Pytorch dataloaders : Bad file descriptor and EOF for workers>0

Question:

Description of the problem

I am encountering a strange behavior during a neural network training with Pytorch dataloaders made from a custom dataset. The dataloaders are set with workers=4, pin_memory=False.

Most of the time, the training finished with no problems.
Sometimes, the training stopped at a random moment with the following errors:

  1. OSError: [Errno 9] Bad file descriptor
  2. EOFError

It looks like the error occurs during socket creation to access dataloader elements.
The error disappears when I set the number of workers to 0, but I need to accelerate my training with multiprocessing.
What could be the source of the error ? Thank you !
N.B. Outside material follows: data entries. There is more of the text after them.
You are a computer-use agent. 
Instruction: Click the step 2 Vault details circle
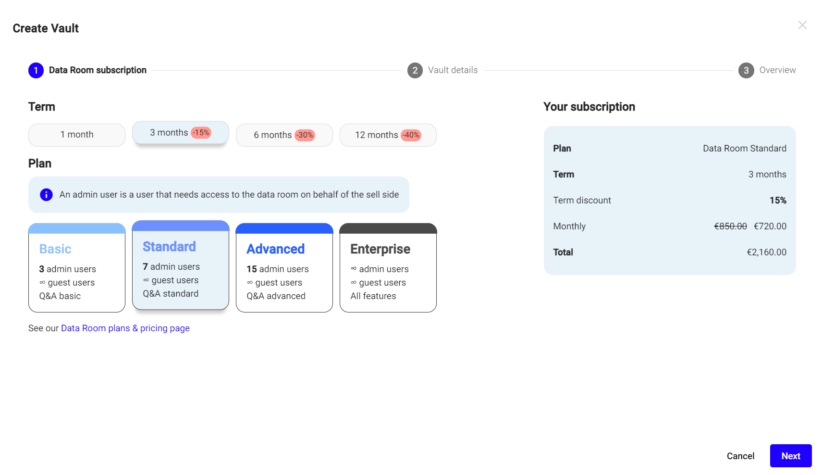pos(415,71)
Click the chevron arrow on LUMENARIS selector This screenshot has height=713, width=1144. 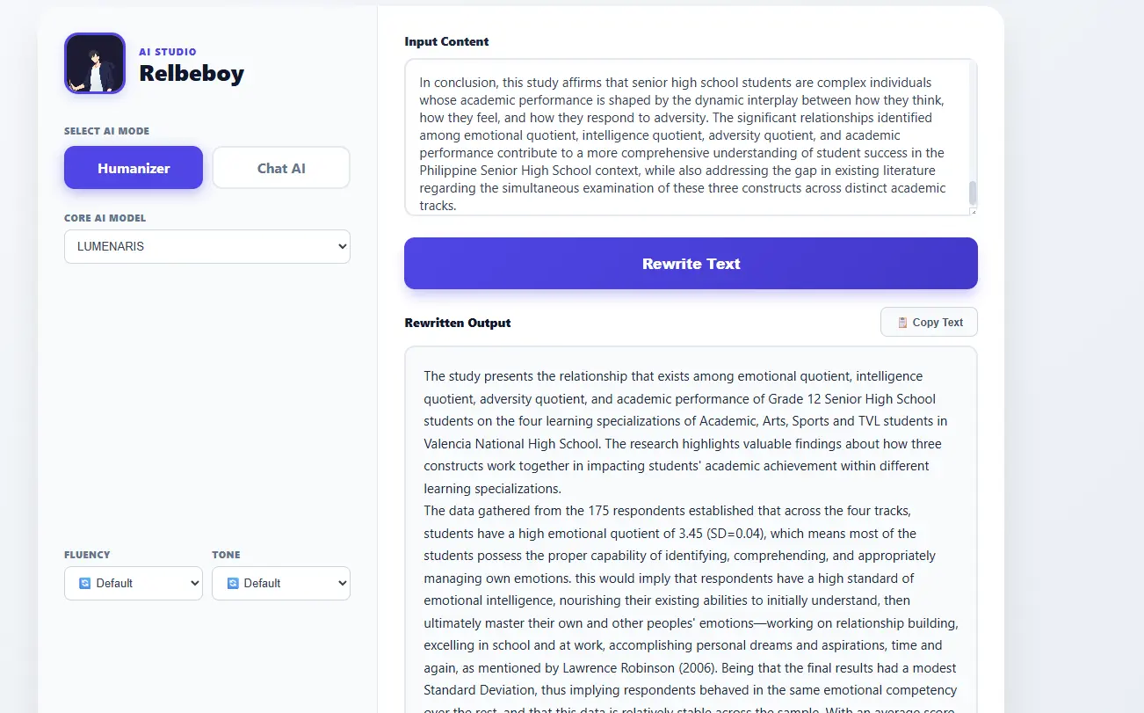click(x=342, y=247)
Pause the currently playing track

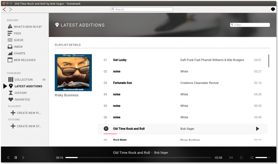click(15, 157)
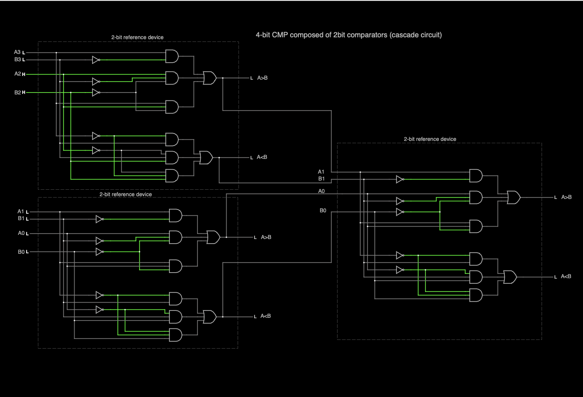Screen dimensions: 583x397
Task: Click the OR gate producing the final A<B output
Action: coord(509,277)
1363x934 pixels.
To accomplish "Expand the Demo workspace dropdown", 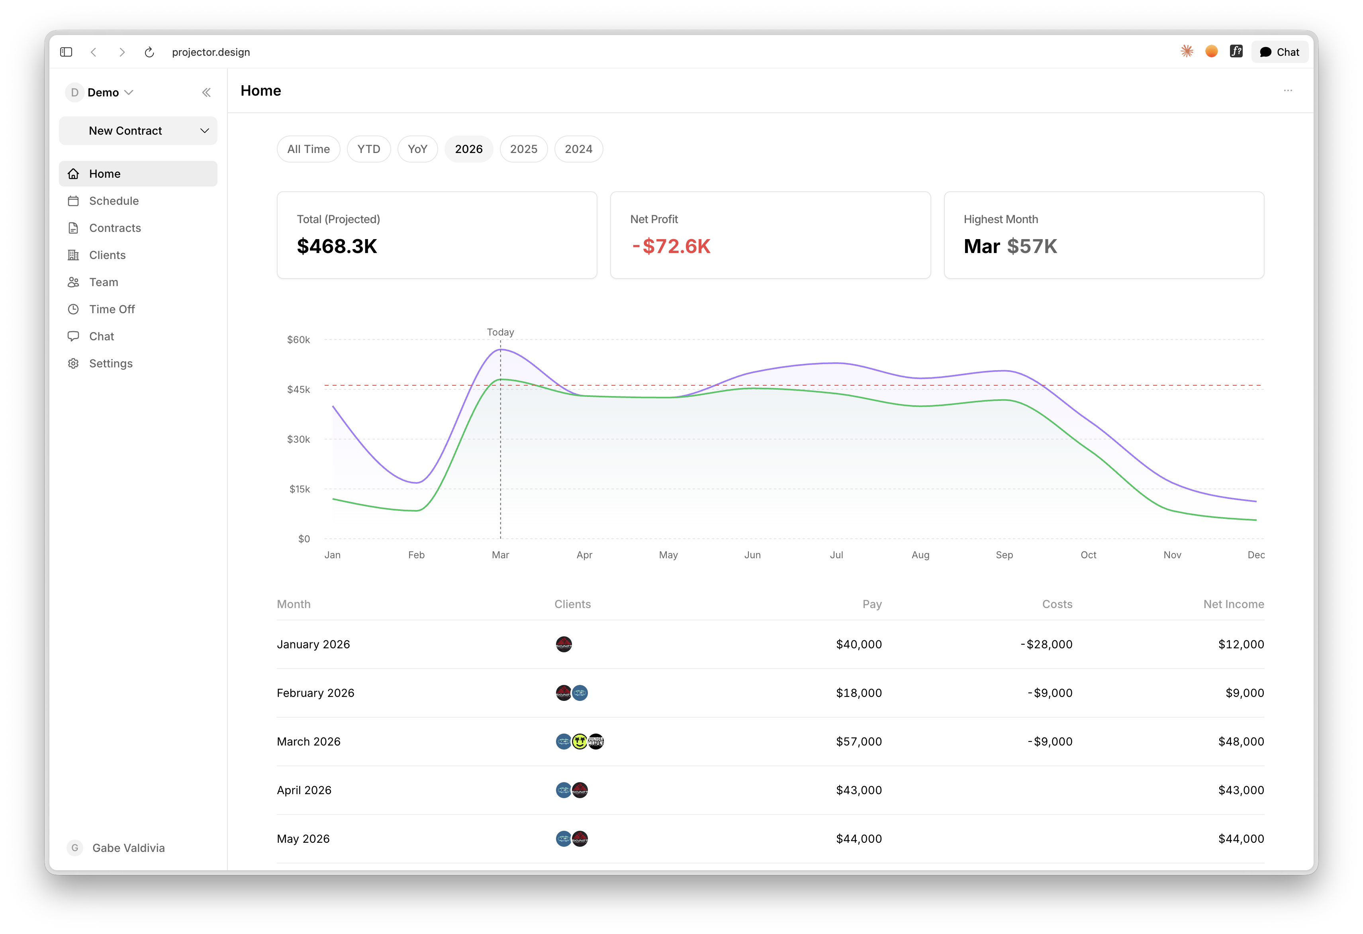I will [103, 93].
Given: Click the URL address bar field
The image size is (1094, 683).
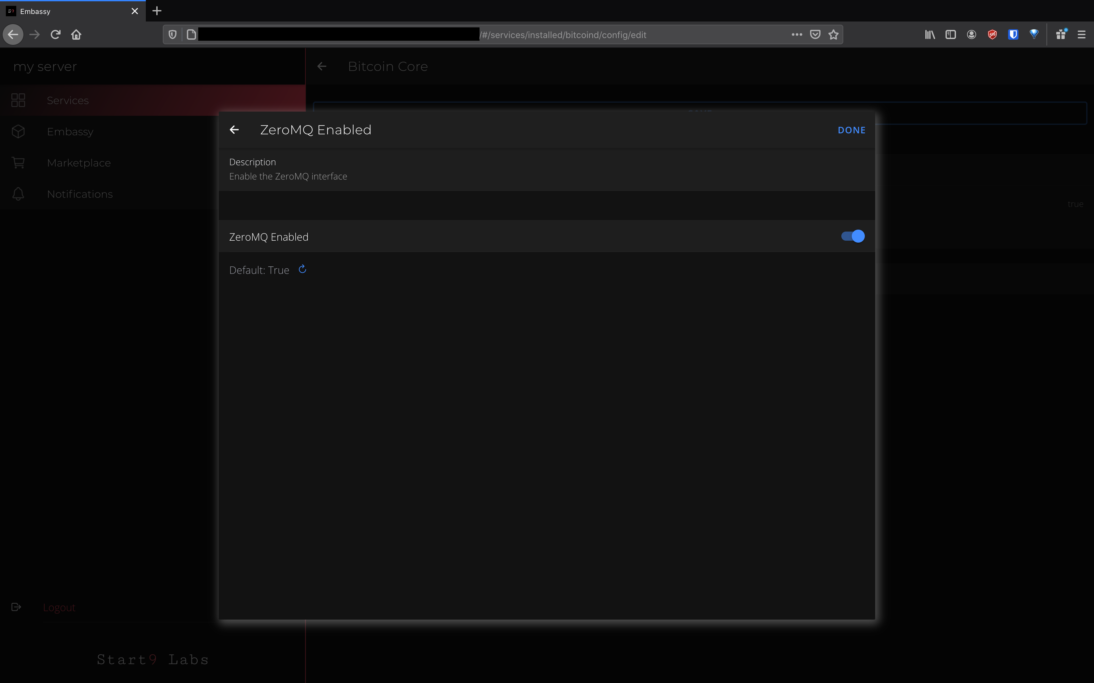Looking at the screenshot, I should (633, 35).
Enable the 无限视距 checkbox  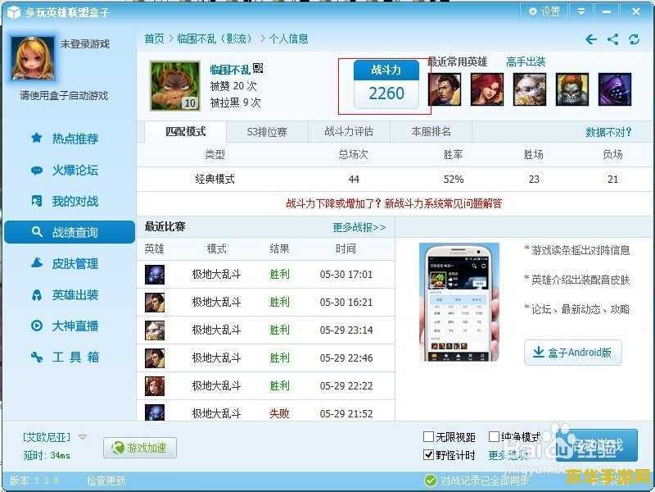pos(427,436)
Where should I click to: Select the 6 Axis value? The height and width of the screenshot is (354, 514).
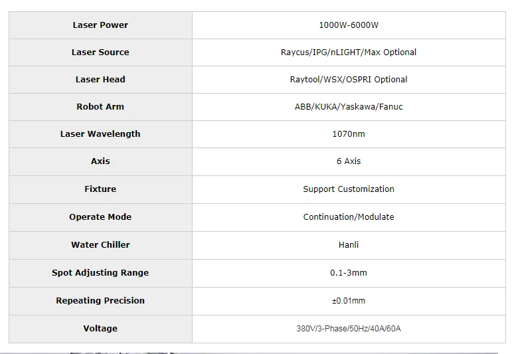click(x=349, y=161)
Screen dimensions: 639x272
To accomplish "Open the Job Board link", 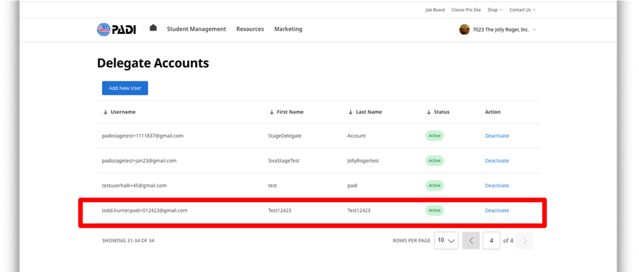I will (x=435, y=10).

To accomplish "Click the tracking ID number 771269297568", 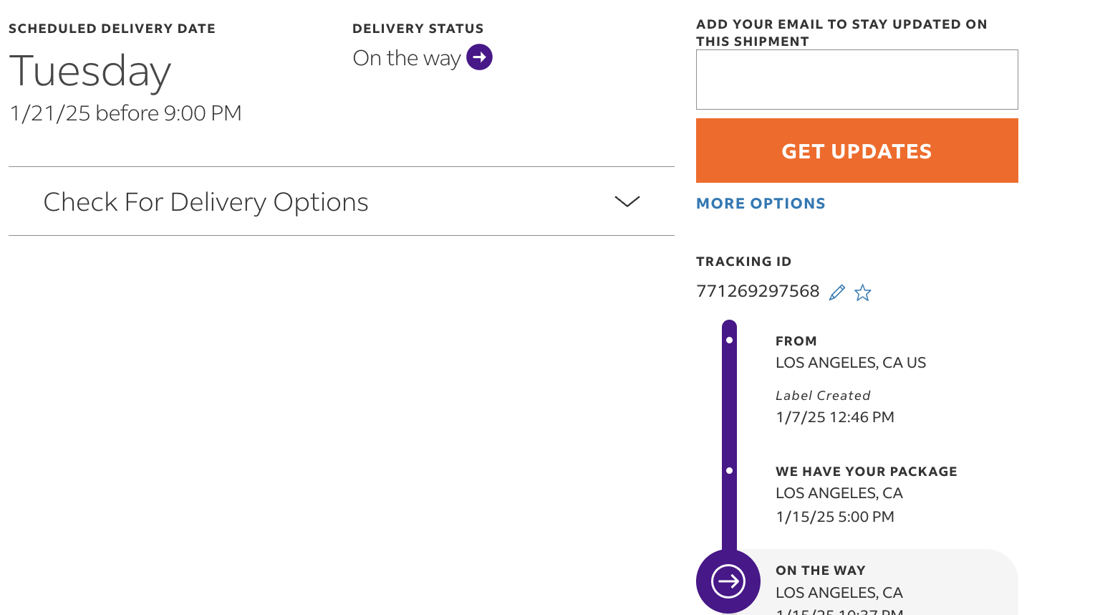I will pyautogui.click(x=758, y=291).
The versions of python and libraries

Python 3.9.12, Pyorch 1.11.0+cu102
EDIT: The error is occurring only on clusters

Output of error file

Traceback (most recent call last):
  File "/my_directory/.conda/envs/geoseg/lib/python3.9/multiprocessing/resource_sharer.py", line 145, in _serve
Epoch 17:  52%|█████▏    | 253/486 [01:00<00:55,  4.18it/s, loss=1.73]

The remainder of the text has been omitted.